Just as in Japan at that time, stock and property prices here are soaring. Banks have lent billions to build malls, office towers and apartment buildings -- although many remain unfilled.
Authorities warn the economy may be overheating and are taking steps to cool investment and lending, but to little avail. An attempt in late May to rein in surging stock prices sent shares tumbling for a couple of days before they resumed their climb.
The likely trigger of a crisis, should it erupt, would be a pile-up of bad loans in a weak banking system, analysts say. "The banking system is still based on collateral and the collateral is all overvalued," says Andy Xie, an independent economist based in Shanghai and Hong Kong.
"If the bubble bursts, then you will have a banking crisis like Japan in 1990," he says. "The question is how China can manage after the bubble."
Given China's growing role in global manufacturing, financial markets and commodities, the repercussions of such a collapse would be far-reaching.
While there are differences between Japan's asset price bubble and China's situation today, the similarities are instructive.
Easy money from Japan's banks led to an estimated $3 trillion in investment in new plants, hotels and a glut of golf courses. Real estate prices soared.
Domestic investors piled into stocks, seeking higher returns than the paltry interest paid on savings accounts. The value of the Tokyo stocks soared from $2.6 trillion in late 1987 to $4.5 trillion at the market's peak in late 1989.
When the orgy of speculative trading collapsed after the Bank of Japan tightened monetary policy, a decade-long slowdown ensued.
In China today, many of the same factors are also at work -- low returns on bank savings, cheap capital, soaring stock prices and relentlessly surging property prices. In just two years, the value of shares traded in Shanghai and Shenzhen has skyrocketed to about $2.2 trillion from $393 billion.
"China is like a giant elephant riding a bicycle -- it has to maintain a fast speed, otherwise it will crash," economist Zhang Chunyue quipped in a recent commentary in the state-run newspaper China Daily.
"In the case of China you can make a very plausible case that we have all the conditions for a serious crisis when there's an adverse shock," Pettis says. "There's a lot more debt out there than we think."

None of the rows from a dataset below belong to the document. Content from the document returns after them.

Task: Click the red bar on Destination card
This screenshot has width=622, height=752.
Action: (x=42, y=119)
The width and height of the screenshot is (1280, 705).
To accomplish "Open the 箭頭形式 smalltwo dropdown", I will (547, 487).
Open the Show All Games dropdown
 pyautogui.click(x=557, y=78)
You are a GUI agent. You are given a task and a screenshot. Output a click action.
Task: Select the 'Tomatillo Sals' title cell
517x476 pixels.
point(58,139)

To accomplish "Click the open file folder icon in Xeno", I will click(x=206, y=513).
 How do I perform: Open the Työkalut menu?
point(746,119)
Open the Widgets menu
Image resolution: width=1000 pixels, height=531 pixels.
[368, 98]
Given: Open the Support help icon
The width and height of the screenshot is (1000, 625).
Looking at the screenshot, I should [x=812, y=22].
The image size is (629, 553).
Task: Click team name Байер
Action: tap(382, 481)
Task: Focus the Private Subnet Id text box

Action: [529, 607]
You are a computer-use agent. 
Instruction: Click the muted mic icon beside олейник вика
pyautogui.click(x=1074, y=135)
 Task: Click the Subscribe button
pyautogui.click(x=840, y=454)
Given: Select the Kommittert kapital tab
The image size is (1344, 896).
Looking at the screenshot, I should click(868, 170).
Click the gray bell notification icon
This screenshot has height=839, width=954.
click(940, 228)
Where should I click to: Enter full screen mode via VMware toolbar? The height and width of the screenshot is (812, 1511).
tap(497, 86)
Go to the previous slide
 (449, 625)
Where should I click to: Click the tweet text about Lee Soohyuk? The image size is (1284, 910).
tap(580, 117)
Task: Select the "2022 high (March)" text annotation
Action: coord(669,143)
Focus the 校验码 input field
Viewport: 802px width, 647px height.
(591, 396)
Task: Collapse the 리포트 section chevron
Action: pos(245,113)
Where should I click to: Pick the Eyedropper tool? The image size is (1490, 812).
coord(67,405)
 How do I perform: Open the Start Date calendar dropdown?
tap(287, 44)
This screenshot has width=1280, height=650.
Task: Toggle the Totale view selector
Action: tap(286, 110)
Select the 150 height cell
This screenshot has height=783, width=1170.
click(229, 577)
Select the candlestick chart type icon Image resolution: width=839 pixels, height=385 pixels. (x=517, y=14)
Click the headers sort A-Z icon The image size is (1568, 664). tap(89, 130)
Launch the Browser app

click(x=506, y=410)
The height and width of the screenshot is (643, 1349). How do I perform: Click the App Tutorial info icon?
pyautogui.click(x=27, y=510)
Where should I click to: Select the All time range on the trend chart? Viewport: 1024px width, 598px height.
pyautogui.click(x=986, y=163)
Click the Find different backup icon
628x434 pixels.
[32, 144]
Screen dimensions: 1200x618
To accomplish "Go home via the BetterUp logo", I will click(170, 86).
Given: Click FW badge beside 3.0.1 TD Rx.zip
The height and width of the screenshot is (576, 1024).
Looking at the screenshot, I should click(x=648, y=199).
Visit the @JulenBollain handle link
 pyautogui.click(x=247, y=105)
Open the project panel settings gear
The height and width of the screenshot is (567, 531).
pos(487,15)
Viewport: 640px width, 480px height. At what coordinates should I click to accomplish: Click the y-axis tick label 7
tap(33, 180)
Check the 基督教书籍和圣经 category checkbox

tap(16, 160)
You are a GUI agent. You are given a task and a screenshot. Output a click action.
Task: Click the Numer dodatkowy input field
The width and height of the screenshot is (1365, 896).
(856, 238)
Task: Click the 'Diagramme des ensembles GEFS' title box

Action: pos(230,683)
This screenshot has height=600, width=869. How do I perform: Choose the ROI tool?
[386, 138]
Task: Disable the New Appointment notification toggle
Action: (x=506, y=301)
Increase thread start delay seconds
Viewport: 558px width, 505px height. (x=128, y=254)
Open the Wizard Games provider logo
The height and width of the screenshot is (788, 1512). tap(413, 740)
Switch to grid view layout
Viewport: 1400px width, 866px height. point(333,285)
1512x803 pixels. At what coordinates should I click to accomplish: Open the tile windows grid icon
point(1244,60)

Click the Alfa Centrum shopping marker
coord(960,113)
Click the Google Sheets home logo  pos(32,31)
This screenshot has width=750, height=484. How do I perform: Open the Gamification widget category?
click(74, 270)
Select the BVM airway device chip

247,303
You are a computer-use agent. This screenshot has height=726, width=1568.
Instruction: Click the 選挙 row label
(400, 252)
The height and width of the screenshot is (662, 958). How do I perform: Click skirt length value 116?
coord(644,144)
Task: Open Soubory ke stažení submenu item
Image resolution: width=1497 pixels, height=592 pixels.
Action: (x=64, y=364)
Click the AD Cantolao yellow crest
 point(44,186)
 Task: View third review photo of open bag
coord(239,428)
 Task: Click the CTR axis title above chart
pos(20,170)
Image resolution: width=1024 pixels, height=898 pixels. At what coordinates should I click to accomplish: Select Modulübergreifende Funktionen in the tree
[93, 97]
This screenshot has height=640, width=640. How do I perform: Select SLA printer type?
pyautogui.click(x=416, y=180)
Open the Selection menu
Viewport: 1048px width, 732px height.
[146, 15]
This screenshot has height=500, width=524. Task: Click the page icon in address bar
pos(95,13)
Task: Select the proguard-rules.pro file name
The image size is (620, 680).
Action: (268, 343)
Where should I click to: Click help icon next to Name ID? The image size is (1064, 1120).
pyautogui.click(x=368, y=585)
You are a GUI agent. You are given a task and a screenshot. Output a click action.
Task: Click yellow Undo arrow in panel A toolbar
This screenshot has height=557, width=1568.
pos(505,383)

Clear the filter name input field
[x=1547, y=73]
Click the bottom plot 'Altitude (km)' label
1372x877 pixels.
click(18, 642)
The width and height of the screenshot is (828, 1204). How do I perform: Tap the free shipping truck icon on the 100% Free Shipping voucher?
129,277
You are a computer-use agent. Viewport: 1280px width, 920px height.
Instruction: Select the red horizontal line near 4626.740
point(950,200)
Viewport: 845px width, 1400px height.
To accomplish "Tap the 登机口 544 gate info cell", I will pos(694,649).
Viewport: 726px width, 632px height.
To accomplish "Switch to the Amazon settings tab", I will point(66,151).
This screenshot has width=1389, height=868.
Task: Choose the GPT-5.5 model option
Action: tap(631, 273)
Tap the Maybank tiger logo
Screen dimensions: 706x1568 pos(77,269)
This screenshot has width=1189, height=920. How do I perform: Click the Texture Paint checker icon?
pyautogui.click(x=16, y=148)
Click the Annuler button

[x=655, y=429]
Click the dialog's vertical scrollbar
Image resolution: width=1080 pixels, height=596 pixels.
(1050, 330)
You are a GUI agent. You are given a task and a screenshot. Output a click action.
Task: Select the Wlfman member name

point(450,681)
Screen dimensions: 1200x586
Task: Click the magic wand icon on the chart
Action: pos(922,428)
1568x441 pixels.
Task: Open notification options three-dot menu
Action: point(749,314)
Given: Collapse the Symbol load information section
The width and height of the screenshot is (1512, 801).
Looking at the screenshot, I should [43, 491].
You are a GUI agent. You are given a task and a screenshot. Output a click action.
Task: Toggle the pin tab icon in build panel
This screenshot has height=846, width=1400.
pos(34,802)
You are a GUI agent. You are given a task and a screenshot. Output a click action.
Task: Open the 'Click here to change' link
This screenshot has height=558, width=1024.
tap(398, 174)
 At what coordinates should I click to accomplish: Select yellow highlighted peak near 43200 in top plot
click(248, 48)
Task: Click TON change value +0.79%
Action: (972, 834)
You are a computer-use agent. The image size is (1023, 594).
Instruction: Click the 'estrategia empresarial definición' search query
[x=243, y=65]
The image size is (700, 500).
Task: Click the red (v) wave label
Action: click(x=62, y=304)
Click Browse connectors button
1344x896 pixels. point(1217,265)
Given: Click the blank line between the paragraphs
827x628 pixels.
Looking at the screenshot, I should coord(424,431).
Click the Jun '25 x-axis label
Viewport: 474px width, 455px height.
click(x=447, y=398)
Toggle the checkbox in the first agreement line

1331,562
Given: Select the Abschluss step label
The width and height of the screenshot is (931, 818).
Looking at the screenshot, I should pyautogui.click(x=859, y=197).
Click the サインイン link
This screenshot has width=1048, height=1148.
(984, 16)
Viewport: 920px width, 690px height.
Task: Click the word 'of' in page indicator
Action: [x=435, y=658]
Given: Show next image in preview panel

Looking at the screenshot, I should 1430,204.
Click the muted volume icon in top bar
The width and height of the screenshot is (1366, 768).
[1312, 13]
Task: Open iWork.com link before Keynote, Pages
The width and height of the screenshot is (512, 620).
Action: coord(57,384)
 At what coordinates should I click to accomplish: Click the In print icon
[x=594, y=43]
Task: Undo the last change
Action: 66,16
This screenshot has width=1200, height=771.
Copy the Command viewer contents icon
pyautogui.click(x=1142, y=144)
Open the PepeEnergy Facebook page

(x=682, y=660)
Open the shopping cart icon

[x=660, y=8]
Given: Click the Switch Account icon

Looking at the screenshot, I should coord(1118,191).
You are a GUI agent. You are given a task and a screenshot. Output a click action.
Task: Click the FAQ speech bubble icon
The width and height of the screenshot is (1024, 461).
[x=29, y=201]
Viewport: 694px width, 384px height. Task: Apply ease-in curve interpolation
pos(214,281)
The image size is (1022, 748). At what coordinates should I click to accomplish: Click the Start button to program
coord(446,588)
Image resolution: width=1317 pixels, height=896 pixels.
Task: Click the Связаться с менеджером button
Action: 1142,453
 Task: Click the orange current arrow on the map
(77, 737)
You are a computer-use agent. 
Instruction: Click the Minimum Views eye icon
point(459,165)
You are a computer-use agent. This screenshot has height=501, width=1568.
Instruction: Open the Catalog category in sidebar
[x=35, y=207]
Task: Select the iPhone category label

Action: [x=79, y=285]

Is China more like an elephant riding a bicycle or a fish riding a bicycle?
I am not trying to understate the importance of China as I think years to come it is the world's ascendant power. It's just not there today.
I have to agree with Xie on this: "The banking system is still based on collateral and the collateral is all overvalued." Indeed it is. But what country should he be talking about?
Here's another interesting sentence in the article. "Given China's growing role in global manufacturing, financial markets and commodities, the repercussions of such a collapse would be far-reaching." Yes there are malinvestments in China, lots of them. But at least some of those investments are going into wealth building productive activities like manufacturing.
The US has all of its collateral based on pure debt with nothing backing it up: charge cards, houses, leverage buyouts at absurd prices, debt financed share buybacks, etc.
When it comes to debt, who's the elephant here? Instead all of the eyes are focused on the fish. It's as if the elephant in the room does not exist. It's a pretty amazing trick. The magicians at the Fed must be proud.